Furthermore, in the practice of the present invention, loading and
unloading of a module group is a generalized concept from the
programmer's point of view. Software design is greatly simplified
by elimination of the need for startup, pause and shutdown routines
that otherwise would be required when adding or deleting modules in
an executing system.
BRIEF DESCRIPTION OF THE DRAWINGS
[0027] FIG. 1 is a schematic representation of a typical parallel
processing environment.
[0028] FIG. 2 is a schematic representation of a single-threaded
computing environment with a single context.

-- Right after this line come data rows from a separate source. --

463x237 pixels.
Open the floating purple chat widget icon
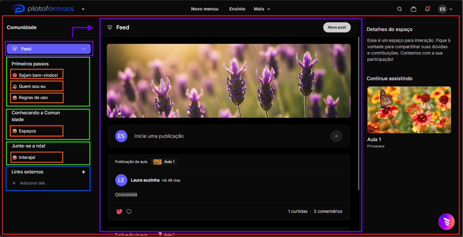coord(446,222)
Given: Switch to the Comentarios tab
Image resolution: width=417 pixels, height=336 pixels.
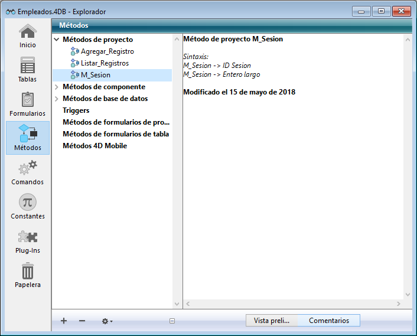Looking at the screenshot, I should click(x=328, y=321).
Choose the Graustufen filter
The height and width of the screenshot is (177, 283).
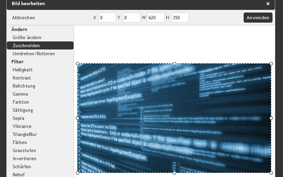pos(24,150)
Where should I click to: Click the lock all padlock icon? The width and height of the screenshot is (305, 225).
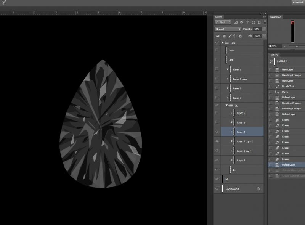tap(240, 36)
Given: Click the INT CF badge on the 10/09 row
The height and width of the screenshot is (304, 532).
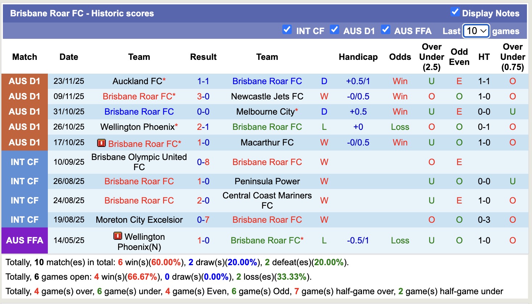Looking at the screenshot, I should tap(24, 162).
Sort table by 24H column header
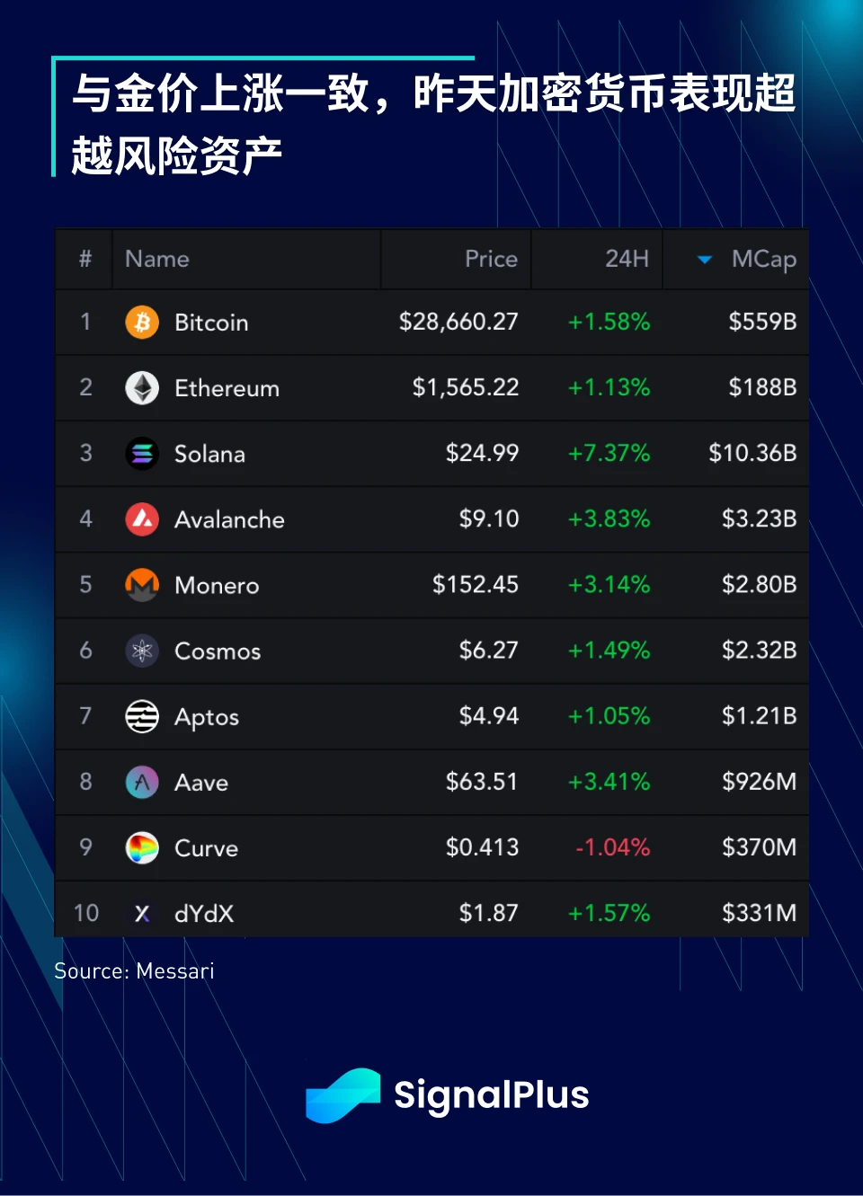Image resolution: width=863 pixels, height=1196 pixels. [627, 259]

[0029] FIG. 3 is a schematic representation of a multi-threaded
parallel processing environment with multiple contexts.
[0030] FIG. 4 shows a data pointer for a module.
[0031] FIG. 5 shows multiple data pointers for private data and
shared data.
[0032] FIG. 6 shows modification of data pointers to reflect the
addition of shared data during execution, according to an aspect of
the present invention.
[0033] FIG. 7 is a flowchart showing steps in a method for
dynamically loading a new module which shares data with other
modules, during execution of those modules, in accordance with the
present invention.
[0034] FIG. 8 is a flowchart showing steps in a method for updating
freshness indicators and deleting old data, in accordance with the
present invention.
[0035] FIG. 9 is a timing chart showing the effect of dynamic
stitching of modules and updating of freshness indicators, in
accordance with the method of FIG. 8.
[0036] FIG. 10 shows modification of data pointers to reflect the
addition of data to a shared data aggregate during execution,
according to another aspect of the present invention.

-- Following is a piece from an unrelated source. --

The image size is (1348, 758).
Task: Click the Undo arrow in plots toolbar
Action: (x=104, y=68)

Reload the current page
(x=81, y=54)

[0037] FIG. 11 shows steps in a method for dynamically stitching a
new module when a data aggregate shared with other modules is
modified during execution of those modules, in accordance with the
present invention.
[0038] FIGS. 12A-12F are a schematic representation of the effect
of the method of FIG. 11.
[0039] FIG. 13 shows steps in a method for unloading a module, in
accordance with a further aspect of the present invention.
DETAILED DESCRIPTION OF THE PREFERRED EMBODIMENTS
[0040] In accordance with the present invention, the runtime
library manages the parallel processing environment by using (1) a
dynamic stitching or "hot plug" method, (2) data freshness
indicators, and (3) a usage blocking method, as detailed below.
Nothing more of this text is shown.